#### EXERCISE REQUIREMENTS:
Among the records that follow, find the line with "Open the chat messages sidebar icon" and the line with "The width and height of the screenshot is (1506, 853).". Set down those lines and all lines between them exactly, without adding anything.

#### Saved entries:
-----

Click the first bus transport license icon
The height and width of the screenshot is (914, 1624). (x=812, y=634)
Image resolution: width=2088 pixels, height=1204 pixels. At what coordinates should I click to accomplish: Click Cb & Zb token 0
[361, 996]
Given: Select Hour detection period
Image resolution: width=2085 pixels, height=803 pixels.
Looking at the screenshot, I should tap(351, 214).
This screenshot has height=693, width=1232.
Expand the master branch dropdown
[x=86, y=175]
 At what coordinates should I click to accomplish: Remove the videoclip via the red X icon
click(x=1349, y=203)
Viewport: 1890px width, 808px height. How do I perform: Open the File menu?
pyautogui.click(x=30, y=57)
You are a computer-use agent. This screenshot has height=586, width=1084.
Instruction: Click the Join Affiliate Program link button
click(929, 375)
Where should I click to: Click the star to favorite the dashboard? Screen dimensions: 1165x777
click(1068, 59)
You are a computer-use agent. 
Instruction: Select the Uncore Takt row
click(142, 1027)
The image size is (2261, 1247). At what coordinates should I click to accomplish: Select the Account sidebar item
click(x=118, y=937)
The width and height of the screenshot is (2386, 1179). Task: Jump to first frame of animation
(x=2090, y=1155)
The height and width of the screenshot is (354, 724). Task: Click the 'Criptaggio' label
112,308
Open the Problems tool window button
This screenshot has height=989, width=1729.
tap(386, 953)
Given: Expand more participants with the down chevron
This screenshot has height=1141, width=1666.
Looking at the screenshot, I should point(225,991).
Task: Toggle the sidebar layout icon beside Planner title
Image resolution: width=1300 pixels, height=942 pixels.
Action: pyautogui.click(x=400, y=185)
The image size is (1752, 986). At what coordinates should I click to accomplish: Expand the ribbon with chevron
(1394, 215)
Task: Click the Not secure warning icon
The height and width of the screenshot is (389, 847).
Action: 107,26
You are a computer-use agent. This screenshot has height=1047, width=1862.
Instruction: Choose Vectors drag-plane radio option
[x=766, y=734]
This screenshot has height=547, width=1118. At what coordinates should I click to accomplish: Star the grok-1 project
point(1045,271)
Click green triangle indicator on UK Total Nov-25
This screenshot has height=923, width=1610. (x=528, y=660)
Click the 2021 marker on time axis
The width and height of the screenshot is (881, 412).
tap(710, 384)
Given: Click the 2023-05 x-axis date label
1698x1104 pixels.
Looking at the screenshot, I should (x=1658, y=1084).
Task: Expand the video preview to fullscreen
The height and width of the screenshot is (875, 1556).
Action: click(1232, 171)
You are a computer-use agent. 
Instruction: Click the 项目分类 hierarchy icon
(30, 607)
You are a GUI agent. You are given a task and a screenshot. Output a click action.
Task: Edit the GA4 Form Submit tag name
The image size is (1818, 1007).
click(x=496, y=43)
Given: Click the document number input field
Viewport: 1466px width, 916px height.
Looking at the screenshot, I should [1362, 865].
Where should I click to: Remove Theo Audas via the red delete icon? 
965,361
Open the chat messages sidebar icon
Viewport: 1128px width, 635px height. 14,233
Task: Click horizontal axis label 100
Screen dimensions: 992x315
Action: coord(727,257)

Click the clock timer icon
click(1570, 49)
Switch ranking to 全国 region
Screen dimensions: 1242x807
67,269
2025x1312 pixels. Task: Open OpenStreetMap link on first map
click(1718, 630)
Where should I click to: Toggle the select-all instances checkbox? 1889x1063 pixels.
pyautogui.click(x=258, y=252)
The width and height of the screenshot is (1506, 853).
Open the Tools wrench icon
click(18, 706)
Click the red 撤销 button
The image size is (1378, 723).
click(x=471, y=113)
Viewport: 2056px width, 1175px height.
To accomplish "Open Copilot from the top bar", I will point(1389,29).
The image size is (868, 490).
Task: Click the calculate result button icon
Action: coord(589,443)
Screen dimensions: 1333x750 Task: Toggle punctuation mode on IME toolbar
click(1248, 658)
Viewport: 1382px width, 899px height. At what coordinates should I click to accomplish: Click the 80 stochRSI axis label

-----

#### PROBLEM SOLUTION:
Open the chat messages sidebar icon
Viewport: 1128px width, 635px height. 14,233
Task: Click horizontal axis label 100
Screen dimensions: 992x315
Action: coord(727,257)

Click the clock timer icon
click(1570, 49)
Switch ranking to 全国 region
Screen dimensions: 1242x807
67,269
2025x1312 pixels. Task: Open OpenStreetMap link on first map
click(1718, 630)
Where should I click to: Toggle the select-all instances checkbox? 1889x1063 pixels.
pyautogui.click(x=258, y=252)
The width and height of the screenshot is (1506, 853).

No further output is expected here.